251. Old Fashioned Cocktail


The recipe speaks for itself. 100% liquor suggests 2 oz, though this may be adjusted according to the glass (rather adjust the glass and ice than the liquor, though!). The 1908 garnish is a lemon twist. Generally the instructions continue unchanged, even being imitated by Straub in 1913/1914. Barflies & Cocktails (1927) still shows the later popularity of the squeezed lemon peel, but specifies caster (granulated) sugar in place of cut loaf sugar. Either will do. What won’t do is a syrup instead of sugar. The mixing of the sugar and water in the glass is one defining characteristic of the Old Fashion(ed). The curiosity here is the inclusion of Curaçao, which is unknown elsewhere, neither in Strau, nor in Harry’s book, nor in the Old Waldorf book, the latter of which gives an interesting anecdote (besides specifying a small spoon, like the Junkins):


 Thus the dash of Curaçao must be considered unique to Jack Grohusko, perhaps suggested from an earlier old-fashioned or otherwise “fancy” or “improved” preparation of liquor, for which Curaçao and Maraschino were so often called on to play the augmenting role.
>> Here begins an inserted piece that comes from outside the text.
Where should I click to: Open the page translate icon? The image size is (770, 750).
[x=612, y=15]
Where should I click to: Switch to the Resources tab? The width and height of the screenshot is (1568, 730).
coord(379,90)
Nevertheless, a change in the garnish is not noted until 1933, after Prohibition, when we are suddenly met with the fanciful orange-lemon-cherry garnish. In 1931, however, the Savoy Cocktail Book specifies in addition to the lemon twist a slice of orange. This fits happily with Jack’s unique use of curaçao alongside bitters. The orange-lemon-cherry garnish, and the drink overall, is prophetic of the direction it would take by the middle of the century.

 I include pictures of the four versions mentioned specifically, though obviously others are intimated (e.g., Scotch, Tom gin, Irish whisky, apple brandy).






No comments:

Post a Comment

Turning the Page

Greetings! We have come to the end of the Cocktails section from Jack’s Manual (1933). In the process of our study, we have discovered so...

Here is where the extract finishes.